Aim of the exercise -> Render each line of the material as a row in a Markdown table with columns headed Row and Line, skipping blank lines. Leave the pictures out.
------------------------------------------------
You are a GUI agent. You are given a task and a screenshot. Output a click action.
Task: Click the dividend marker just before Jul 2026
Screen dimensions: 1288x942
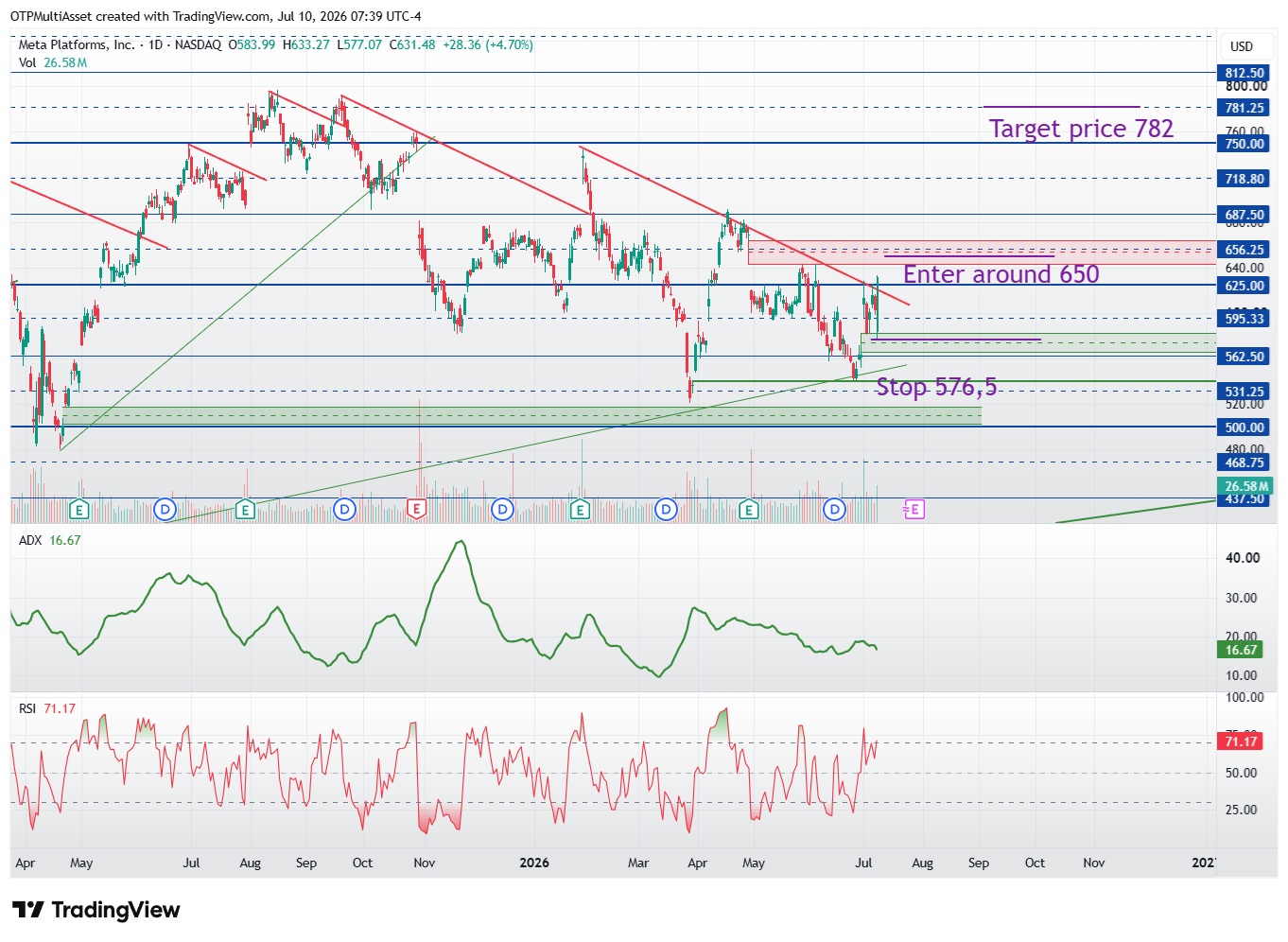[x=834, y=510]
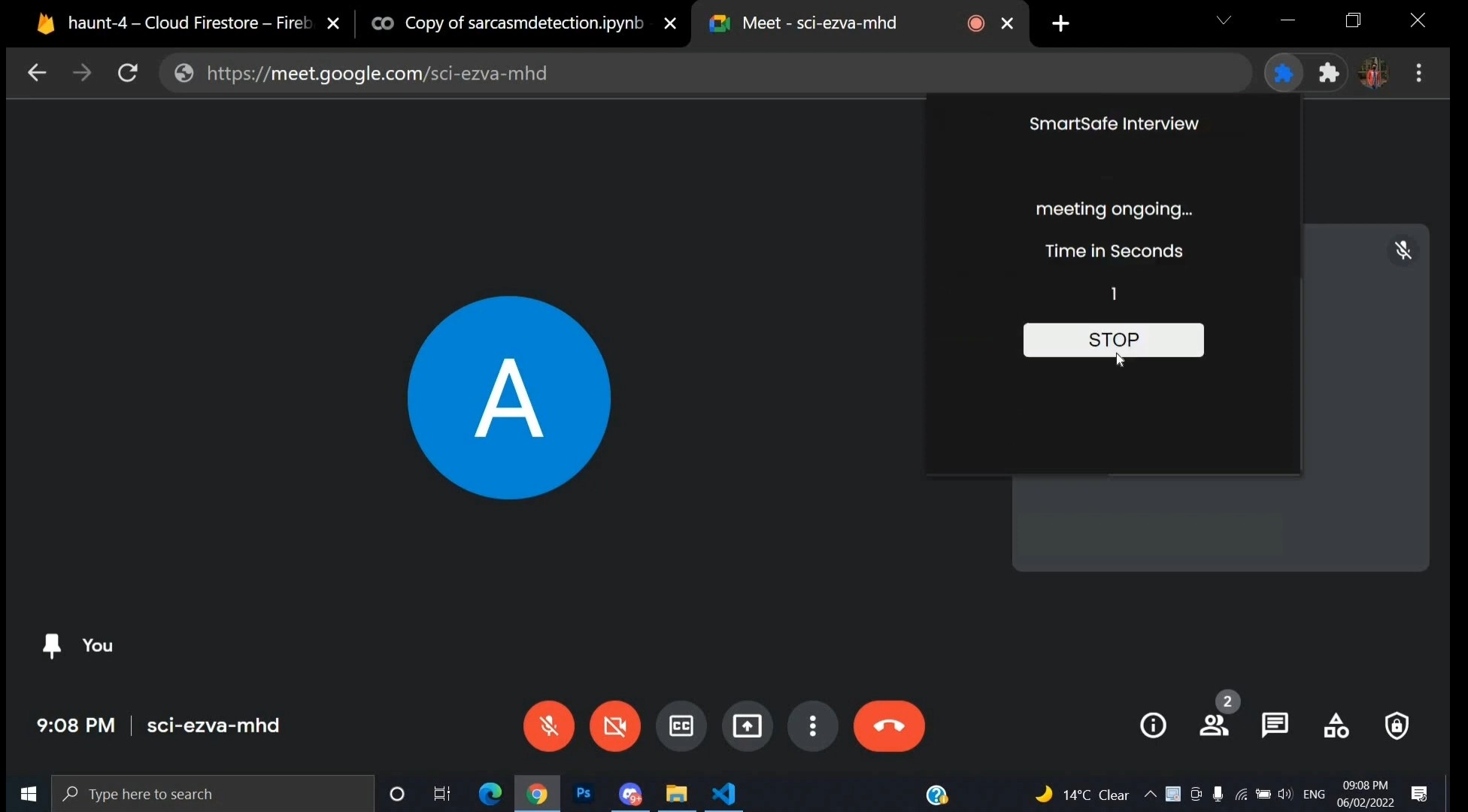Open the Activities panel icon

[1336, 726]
------------------------------------------------
Correct result ->
| Row | Line |
|---|---|
| 1 | You are a GUI agent. You are given a task and a screenshot. Output a click action. |
| 2 | Task: Click the dividend marker just before Jul 2026 |
| 3 | Screen dimensions: 1288x942 |
| 4 | [x=834, y=510] |
| 5 | Open the Activities panel icon |
| 6 | [1336, 726] |